▸ Data extracts
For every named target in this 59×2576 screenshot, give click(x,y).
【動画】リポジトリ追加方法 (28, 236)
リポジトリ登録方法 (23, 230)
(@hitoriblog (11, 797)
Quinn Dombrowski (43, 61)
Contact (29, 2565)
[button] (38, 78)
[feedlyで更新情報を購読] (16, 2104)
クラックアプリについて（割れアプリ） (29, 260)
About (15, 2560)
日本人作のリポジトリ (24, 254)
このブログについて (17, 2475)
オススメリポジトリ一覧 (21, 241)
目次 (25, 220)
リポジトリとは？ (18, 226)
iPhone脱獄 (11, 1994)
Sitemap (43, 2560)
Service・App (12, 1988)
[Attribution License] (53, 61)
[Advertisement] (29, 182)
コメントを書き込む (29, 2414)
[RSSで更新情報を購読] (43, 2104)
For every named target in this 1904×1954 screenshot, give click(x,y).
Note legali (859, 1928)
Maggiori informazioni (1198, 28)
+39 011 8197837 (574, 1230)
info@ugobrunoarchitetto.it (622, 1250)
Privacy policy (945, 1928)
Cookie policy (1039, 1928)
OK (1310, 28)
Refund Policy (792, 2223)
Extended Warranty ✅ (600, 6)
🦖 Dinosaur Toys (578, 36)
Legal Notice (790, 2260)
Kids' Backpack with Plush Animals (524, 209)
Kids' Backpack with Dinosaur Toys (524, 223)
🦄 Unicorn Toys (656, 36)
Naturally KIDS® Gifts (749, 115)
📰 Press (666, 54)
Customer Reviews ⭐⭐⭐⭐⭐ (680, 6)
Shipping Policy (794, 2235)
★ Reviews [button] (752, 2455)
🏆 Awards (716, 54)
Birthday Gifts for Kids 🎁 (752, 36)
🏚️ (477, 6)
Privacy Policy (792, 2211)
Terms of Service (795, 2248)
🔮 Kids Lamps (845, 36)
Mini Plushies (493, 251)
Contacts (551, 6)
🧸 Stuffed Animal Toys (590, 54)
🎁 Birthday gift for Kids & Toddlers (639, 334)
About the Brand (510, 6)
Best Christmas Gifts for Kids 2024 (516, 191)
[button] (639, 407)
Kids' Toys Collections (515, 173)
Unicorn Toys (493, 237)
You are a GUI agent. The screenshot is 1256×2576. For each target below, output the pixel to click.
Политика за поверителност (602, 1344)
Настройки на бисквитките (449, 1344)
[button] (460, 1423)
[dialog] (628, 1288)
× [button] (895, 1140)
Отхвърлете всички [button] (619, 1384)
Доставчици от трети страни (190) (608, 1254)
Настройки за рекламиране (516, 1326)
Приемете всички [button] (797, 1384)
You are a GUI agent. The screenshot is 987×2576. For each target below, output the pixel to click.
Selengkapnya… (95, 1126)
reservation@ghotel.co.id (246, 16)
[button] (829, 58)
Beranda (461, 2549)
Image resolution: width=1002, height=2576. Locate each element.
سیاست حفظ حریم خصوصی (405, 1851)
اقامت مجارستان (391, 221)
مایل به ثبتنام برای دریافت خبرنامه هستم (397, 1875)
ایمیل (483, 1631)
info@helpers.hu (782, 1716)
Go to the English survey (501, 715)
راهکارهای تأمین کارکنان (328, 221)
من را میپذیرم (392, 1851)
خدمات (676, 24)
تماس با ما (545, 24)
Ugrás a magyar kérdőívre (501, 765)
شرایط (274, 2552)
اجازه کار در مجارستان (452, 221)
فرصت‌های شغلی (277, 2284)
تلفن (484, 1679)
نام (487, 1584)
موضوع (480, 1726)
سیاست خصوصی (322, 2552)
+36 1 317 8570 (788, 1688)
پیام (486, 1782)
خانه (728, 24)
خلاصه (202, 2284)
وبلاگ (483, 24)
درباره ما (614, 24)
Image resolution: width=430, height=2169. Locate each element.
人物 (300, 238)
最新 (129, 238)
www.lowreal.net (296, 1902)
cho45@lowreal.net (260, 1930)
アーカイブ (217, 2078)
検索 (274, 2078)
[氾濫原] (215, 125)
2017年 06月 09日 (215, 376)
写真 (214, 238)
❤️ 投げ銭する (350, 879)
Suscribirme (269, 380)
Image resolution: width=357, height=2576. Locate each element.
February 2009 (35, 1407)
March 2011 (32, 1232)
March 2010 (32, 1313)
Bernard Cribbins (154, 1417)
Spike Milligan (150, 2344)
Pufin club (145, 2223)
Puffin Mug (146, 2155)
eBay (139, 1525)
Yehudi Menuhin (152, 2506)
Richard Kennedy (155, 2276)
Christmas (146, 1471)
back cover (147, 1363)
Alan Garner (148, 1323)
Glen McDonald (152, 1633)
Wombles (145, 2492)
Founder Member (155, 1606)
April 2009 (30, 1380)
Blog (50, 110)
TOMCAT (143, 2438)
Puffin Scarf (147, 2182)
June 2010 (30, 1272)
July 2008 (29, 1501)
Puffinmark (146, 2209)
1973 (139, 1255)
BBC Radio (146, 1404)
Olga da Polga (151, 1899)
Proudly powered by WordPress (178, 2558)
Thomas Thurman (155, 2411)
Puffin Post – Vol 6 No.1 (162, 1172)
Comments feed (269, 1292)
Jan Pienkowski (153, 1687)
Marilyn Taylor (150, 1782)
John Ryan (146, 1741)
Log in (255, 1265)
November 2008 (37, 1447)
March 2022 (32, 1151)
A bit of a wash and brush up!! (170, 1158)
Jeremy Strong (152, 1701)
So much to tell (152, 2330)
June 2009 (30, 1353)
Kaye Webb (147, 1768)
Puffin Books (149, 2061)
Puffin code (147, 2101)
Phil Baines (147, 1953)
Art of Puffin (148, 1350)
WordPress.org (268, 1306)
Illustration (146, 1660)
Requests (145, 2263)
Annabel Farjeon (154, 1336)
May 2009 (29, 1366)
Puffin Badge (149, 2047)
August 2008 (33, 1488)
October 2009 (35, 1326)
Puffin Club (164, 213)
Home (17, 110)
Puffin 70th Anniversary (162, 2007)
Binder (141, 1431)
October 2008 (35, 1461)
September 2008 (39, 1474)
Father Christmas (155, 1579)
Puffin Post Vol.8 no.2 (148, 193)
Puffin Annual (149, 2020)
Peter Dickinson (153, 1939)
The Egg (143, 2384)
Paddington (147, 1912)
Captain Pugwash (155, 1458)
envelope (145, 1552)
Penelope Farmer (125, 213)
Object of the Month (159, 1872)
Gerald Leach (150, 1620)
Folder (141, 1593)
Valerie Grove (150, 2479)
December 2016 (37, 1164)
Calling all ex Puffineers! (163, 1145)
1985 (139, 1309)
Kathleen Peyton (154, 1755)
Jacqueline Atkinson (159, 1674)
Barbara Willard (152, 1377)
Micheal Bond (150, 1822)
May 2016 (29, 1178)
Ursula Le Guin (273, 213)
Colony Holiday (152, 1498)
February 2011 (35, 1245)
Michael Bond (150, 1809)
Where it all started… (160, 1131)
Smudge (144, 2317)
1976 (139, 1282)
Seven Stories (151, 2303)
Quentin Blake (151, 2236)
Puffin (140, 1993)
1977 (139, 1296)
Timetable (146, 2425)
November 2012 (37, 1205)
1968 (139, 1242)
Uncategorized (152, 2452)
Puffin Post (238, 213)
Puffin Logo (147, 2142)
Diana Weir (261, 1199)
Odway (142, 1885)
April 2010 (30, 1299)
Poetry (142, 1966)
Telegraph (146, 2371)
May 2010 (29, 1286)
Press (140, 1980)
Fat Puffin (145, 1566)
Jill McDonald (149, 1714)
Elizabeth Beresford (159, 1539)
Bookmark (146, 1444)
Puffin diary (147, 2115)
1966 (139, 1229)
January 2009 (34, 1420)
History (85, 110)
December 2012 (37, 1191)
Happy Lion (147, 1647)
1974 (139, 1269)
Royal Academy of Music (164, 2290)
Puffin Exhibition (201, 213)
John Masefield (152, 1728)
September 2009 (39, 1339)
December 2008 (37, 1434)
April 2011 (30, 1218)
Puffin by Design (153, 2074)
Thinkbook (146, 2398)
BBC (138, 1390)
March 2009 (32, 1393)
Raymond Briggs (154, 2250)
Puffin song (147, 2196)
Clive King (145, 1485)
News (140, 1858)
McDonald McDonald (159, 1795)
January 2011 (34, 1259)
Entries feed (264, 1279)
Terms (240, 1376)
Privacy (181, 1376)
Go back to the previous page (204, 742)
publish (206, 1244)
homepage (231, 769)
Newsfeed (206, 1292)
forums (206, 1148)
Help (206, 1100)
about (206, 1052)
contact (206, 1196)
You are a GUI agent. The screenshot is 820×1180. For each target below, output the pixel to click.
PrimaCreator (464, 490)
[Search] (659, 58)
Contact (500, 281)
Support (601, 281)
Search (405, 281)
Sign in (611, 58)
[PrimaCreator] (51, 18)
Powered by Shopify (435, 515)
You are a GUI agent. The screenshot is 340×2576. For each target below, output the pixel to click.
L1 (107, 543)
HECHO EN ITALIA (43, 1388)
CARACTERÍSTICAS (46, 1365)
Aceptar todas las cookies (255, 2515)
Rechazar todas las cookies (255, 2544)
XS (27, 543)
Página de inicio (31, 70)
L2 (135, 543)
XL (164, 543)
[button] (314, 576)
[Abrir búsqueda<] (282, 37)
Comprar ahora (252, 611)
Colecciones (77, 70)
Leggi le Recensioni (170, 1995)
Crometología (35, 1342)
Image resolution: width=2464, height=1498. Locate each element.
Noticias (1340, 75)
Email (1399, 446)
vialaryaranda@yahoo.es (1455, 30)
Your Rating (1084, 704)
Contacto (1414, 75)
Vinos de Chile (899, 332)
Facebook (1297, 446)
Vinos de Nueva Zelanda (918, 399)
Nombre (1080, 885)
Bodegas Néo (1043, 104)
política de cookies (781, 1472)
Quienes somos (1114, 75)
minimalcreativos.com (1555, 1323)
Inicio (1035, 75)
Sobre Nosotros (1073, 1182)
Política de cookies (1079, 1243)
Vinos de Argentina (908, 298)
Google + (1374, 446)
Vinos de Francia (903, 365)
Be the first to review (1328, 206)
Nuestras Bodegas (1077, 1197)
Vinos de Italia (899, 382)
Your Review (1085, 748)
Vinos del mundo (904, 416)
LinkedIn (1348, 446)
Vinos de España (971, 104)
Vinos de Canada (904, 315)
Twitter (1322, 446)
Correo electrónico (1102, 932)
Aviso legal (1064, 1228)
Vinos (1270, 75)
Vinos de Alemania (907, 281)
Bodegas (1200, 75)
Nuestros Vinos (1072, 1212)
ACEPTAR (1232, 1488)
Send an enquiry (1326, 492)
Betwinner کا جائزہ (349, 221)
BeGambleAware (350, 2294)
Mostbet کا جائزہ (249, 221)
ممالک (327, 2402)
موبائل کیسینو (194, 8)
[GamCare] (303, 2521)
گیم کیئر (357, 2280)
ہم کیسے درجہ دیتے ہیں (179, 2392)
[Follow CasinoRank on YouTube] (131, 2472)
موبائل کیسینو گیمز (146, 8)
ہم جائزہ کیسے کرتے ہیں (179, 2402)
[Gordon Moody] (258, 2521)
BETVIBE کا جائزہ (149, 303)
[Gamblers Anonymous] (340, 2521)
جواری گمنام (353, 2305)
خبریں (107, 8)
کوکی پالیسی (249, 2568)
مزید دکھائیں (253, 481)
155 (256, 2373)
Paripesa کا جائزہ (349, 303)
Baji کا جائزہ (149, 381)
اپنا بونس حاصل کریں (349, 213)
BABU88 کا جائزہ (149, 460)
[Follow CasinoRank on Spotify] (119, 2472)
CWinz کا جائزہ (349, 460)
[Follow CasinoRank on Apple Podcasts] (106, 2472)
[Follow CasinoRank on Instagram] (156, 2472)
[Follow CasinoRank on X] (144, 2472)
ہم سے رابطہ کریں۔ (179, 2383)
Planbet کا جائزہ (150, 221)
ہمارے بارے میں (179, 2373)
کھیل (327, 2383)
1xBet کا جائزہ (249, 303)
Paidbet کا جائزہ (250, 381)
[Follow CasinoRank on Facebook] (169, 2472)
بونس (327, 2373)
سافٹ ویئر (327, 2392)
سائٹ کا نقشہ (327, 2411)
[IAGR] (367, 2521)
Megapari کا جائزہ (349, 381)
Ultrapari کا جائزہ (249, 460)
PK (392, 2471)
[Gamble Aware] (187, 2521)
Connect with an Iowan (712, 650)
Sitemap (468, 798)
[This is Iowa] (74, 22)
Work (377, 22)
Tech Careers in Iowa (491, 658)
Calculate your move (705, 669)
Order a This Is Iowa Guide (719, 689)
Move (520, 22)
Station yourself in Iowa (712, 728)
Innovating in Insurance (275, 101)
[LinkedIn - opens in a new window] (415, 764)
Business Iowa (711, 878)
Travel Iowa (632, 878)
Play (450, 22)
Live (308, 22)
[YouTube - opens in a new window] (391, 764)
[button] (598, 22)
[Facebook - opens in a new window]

▸ Your task
Return only the lines between the one holding "Your Review (1085, 748)" and the one holding "[Follow CasinoRank on Spotify] (119, 2472)", inclusive, exactly as they appear above.

▸ Exercise solution
Your Review (1085, 748)
Vinos del mundo (904, 416)
LinkedIn (1348, 446)
Vinos de España (971, 104)
Vinos de Canada (904, 315)
Twitter (1322, 446)
Correo electrónico (1102, 932)
Aviso legal (1064, 1228)
Vinos (1270, 75)
Vinos de Alemania (907, 281)
Bodegas (1200, 75)
Nuestros Vinos (1072, 1212)
ACEPTAR (1232, 1488)
Send an enquiry (1326, 492)
Betwinner کا جائزہ (349, 221)
BeGambleAware (350, 2294)
Mostbet کا جائزہ (249, 221)
ممالک (327, 2402)
موبائل کیسینو (194, 8)
[GamCare] (303, 2521)
گیم کیئر (357, 2280)
ہم کیسے درجہ دیتے ہیں (179, 2392)
[Follow CasinoRank on YouTube] (131, 2472)
موبائل کیسینو گیمز (146, 8)
ہم جائزہ کیسے کرتے ہیں (179, 2402)
[Gordon Moody] (258, 2521)
BETVIBE کا جائزہ (149, 303)
[Gamblers Anonymous] (340, 2521)
جواری گمنام (353, 2305)
خبریں (107, 8)
کوکی پالیسی (249, 2568)
مزید دکھائیں (253, 481)
155 (256, 2373)
Paripesa کا جائزہ (349, 303)
Baji کا جائزہ (149, 381)
اپنا بونس حاصل کریں (349, 213)
BABU88 کا جائزہ (149, 460)
[Follow CasinoRank on Spotify] (119, 2472)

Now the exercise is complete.